| GOAL |
Retype the part of the material that opens with the line containing "The image size is (1000, 750)." and closes with the line containing "Action: (346, 707)", both of those lines included. Leave the pictures out of your answer.

| SOURCE RECORDS |
---+---

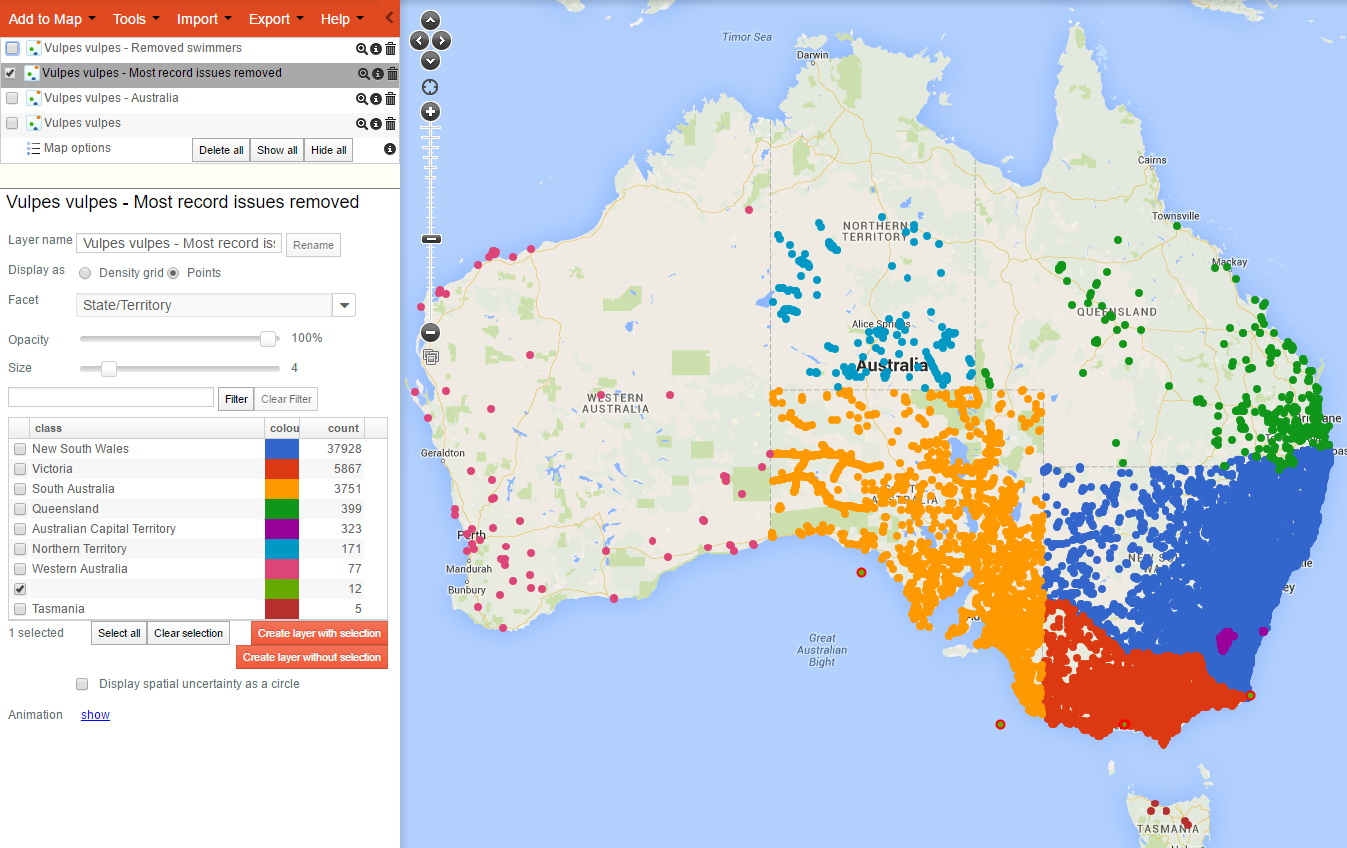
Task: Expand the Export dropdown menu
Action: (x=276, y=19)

---+---

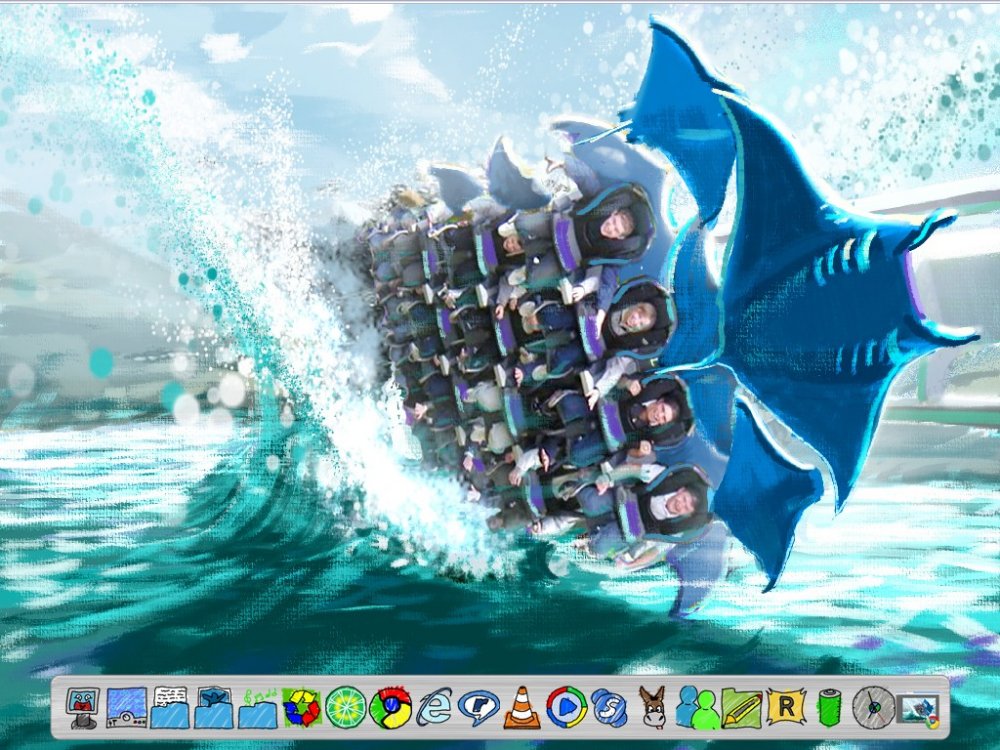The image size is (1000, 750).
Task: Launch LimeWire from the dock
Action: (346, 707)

---+---

| RESPONSE FOR THIS EXERCISE |
The image size is (1000, 750).
Task: Launch LimeWire from the dock
Action: (346, 707)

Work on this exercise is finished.